We thank Drs. Pintaudi and Di Vieste for their comments (1) on our article (2). They highlight diversity among our study cohort. However, we believe this does not explain the ineffectiveness of inositol in preventing gestational diabetes mellitus (GDM). First, of the 240 women, 151 had a family history of diabetes as their only risk factor, with 74 in the intervention group and 77 in the control group. The incidence of GDM was 17.6% in the intervention group compared with 10.4% in the control group (P = 0.2). The authors highlight that most women in the study were Irish-born. The Irish population is increasingly diverse, and 39 women were of an ethnicity that is considered high risk. Again, there was no difference between the two groups when ethnicity was compared (P = 0.13).
Five women in total had a history of macrosomia: two in the intervention group and three in the control group. Macrosomia was defined as a birth weight ≥4.5 kg. The authors state that daughters of persons with type 1 diabetes were at greater risk of developing GDM compared with daughters of those with type 2 diabetes. In our cohort, 35 women had a parent with type 1 diabetes: 19 in the intervention group and 16 in the control group.

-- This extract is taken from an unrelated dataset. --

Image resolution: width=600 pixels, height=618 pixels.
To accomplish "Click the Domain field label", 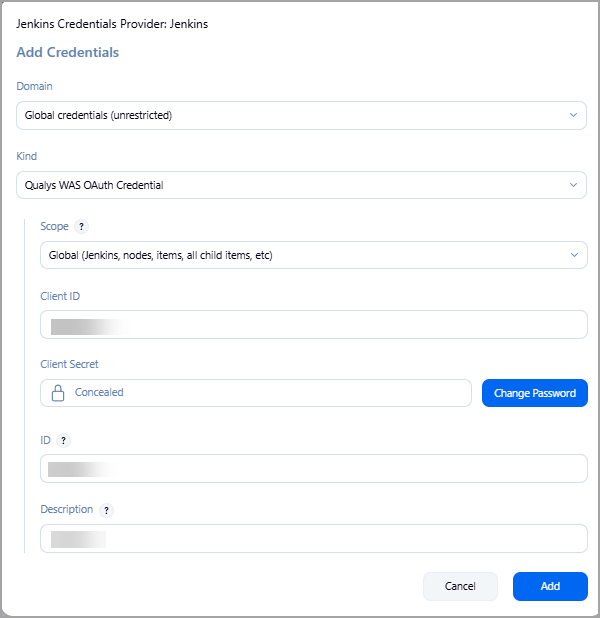I will (x=35, y=87).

There was no difference between the groups in any of the baseline characteristics of the women studied. Therefore, in our view the ineffectiveness of inositol cannot be attributed to the demographics. Further research is required to examine the relationship between inositol and ethnicity.

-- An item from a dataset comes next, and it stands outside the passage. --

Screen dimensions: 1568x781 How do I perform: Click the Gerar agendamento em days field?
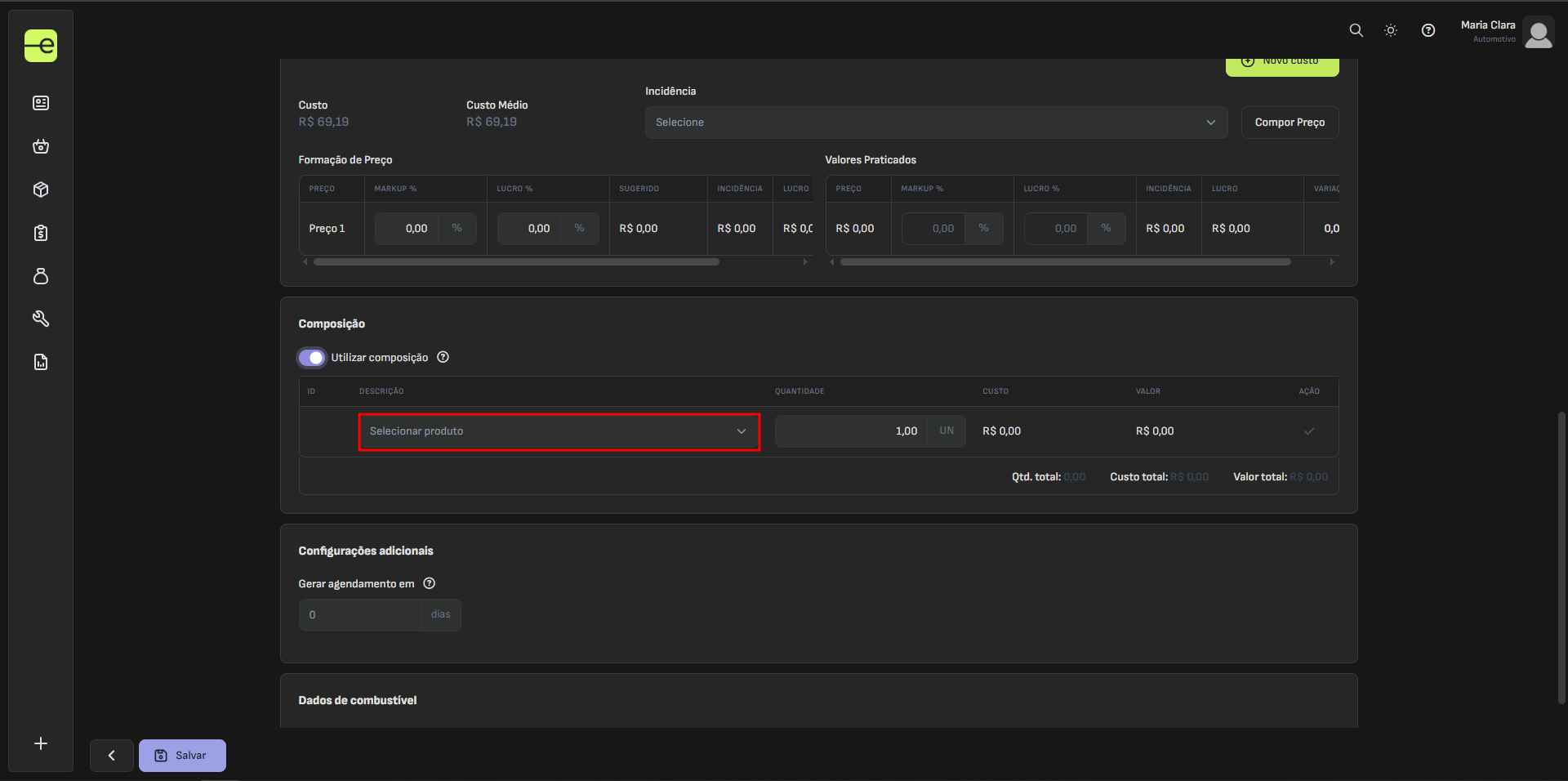360,615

The authors (1) have highlighted the differences in the dose of myo-inositol (MI) and D-chiro-inositol that we used as compared with previous studies. As reported, this dose was extrapolated from a study that showed improvement in the metabolic parameters in women with polycystic ovary syndrome (3). We have suggested that a higher dose of MI may be required to prevent GDM. The literature to date suggests that MI is safe up to doses of 12 g per day (4). It is also our view that as there is a lack of consensus regarding optimal dose, combination, and even stereoisomer, consequently inositol should not be added to antenatal vitamin supplementation until future pharmacokinetics demonstrate what regimen improves clinical outcomes.

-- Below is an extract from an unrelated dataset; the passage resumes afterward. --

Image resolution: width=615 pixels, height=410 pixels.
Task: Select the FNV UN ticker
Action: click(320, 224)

Last, the authors highlight the difference between the Irish and Italian diets. Grains and beans are the highest sources of inositol in the diet (5). As 98% of the population of Ireland consumes bread on a regular basis, the ingestion of inositol is high in the Irish diet (6). Therefore, if dietary intake was effective, this should have positively affected the rate of GDM. The evidence, however, is that GDM rates in Ireland are increasing (7). Also, it is worth noting that inositol does not come from diet alone, as levels are maintained within the body by de novo synthesis from glucose (4).
Funding. Funding came from the Coombe Women & Infants University Hospital.
Duality of Interest. No potential conflicts of interest relevant to this article were reported.